If you listen to many of the facts, there is cause for concern. Levels of carbon pollution have increased drastically. As the earth heats up some of the anticipated effects include increasingly severe storms, droughts, melting glaciers, and rising sea levels. We’ve had twelve of the warmest years in history in the last 15 years. In fact, 2012 was the warmest year in our history. Ocean temperatures are at record highs. All weather events are affected by a warmer planet. Alaska even had temperatures reach the 90s.
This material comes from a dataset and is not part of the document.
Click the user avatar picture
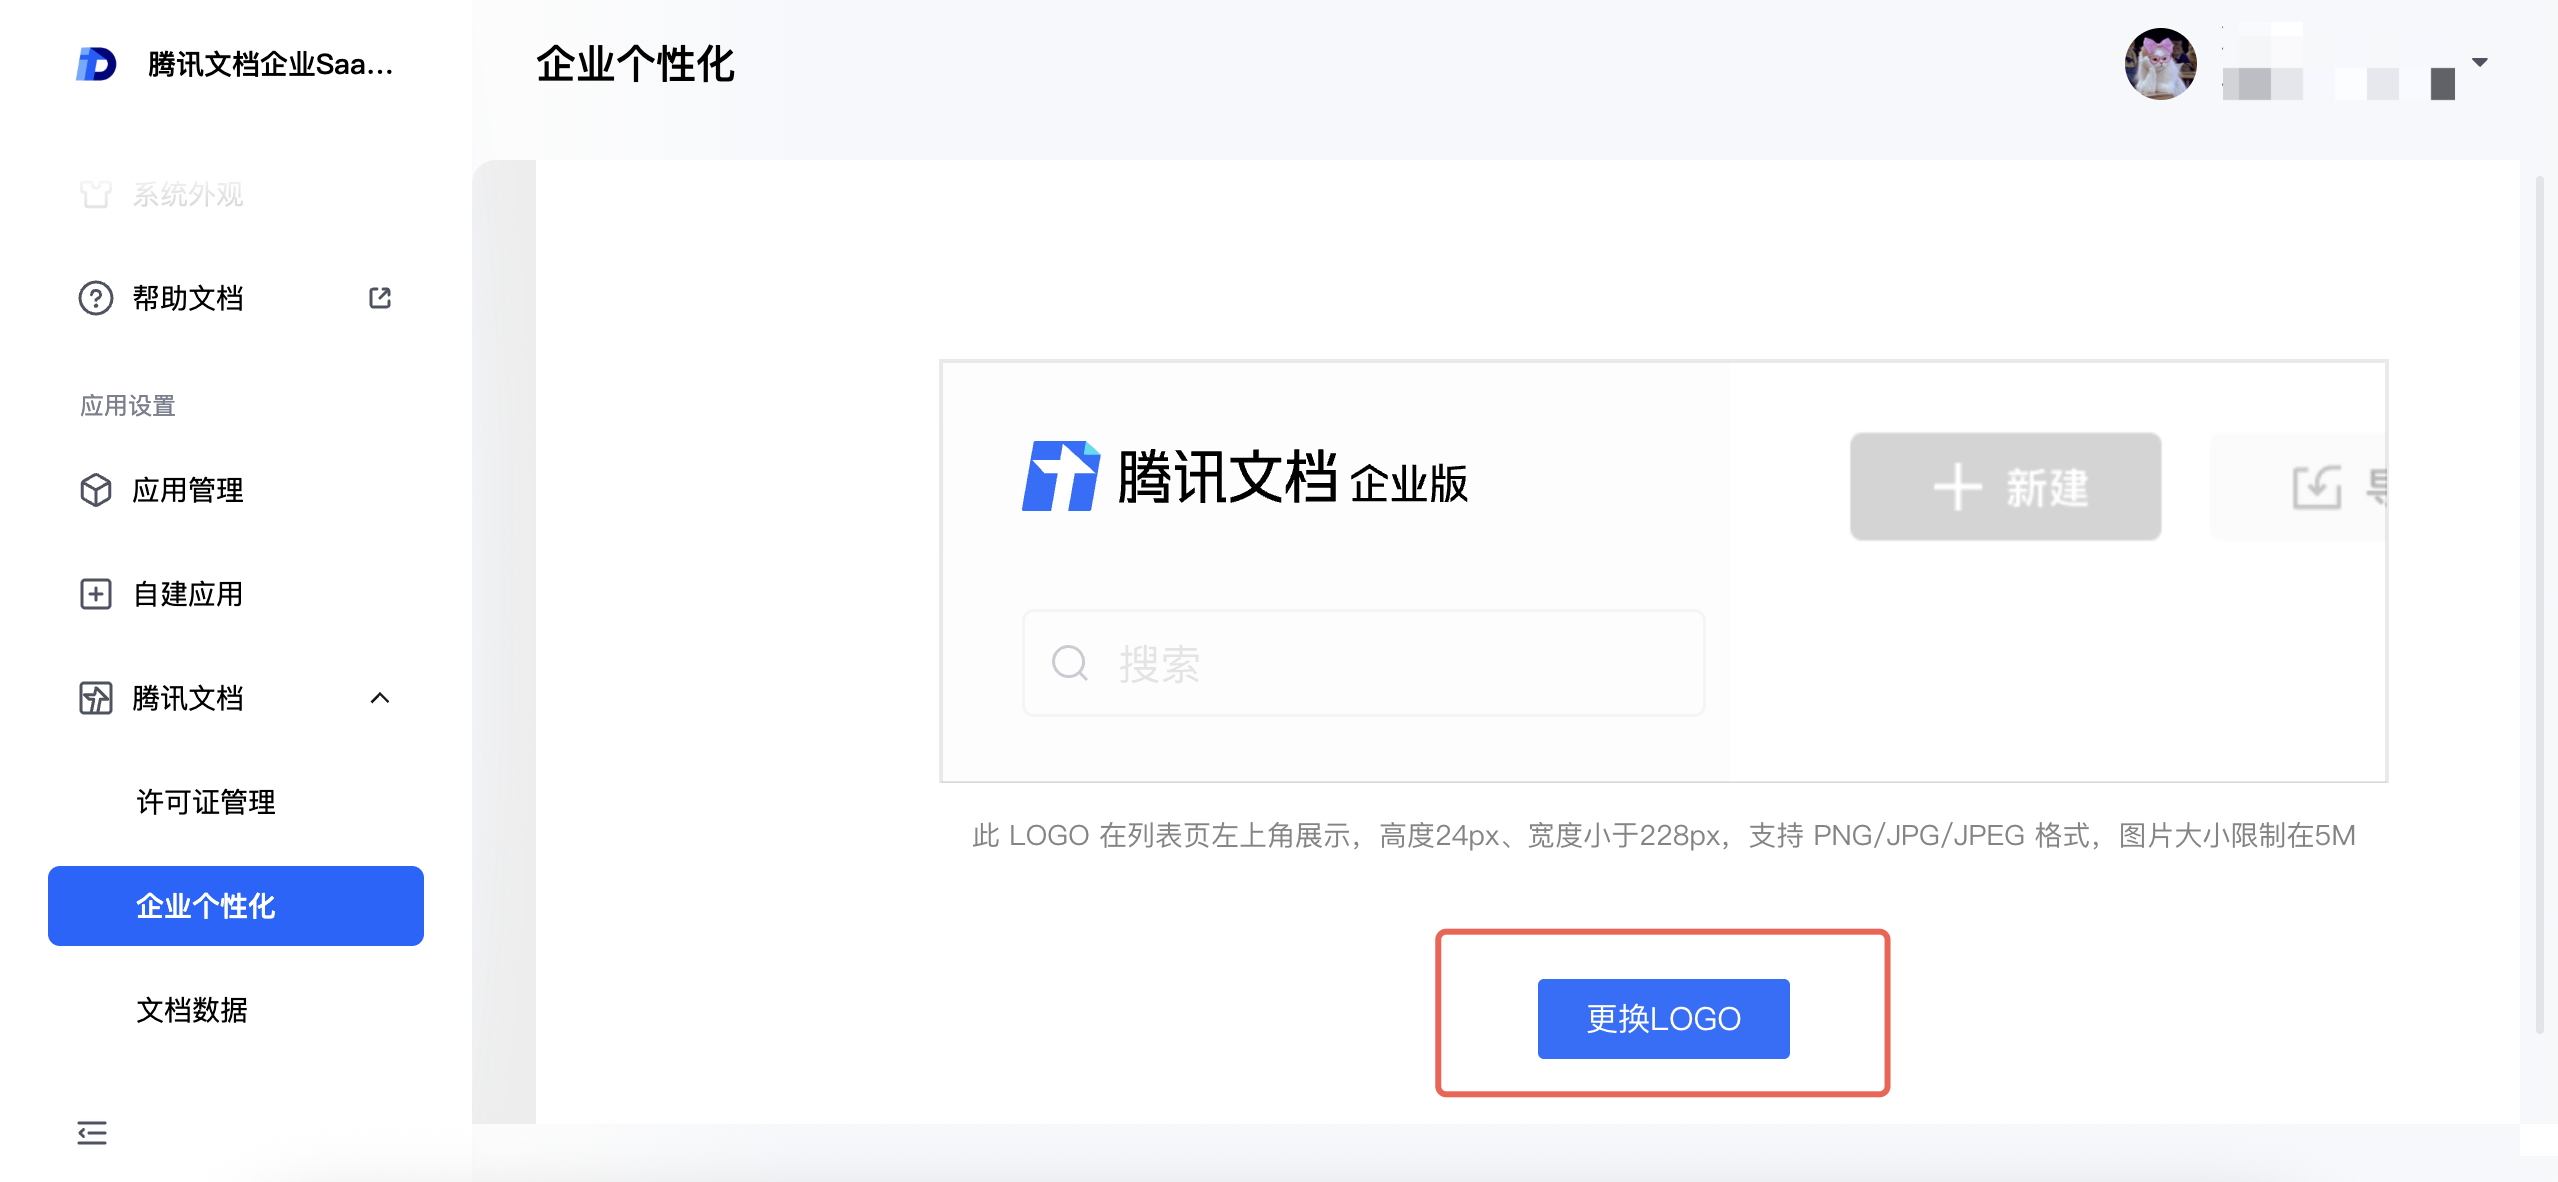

A positive note shows that actions on the state and local levels continue with a myriad of changes for a more sustainable planet. The creation of bike/walk ways, increased public transportation, greater access to local food, and organized efforts to improve weatherization of homes and businesses are just a few examples of how things are changing. One creative example includes Bill McKibbon’s 350.org that just sponsored a month-long activist art event, “Unraveling and Turning” with 50 artists with 30 different responses who came together to perform and exhibit climate change related pieces.
“Business as usual” does not seem to be a good option given all that we are experiencing these days. We all have the ability to continue to engage in more sustainable lifestyles. Perhaps the best motivator is thinking long and hard about the world we want to leave for future generations. Given the facts, it’s time for us to start paying attention!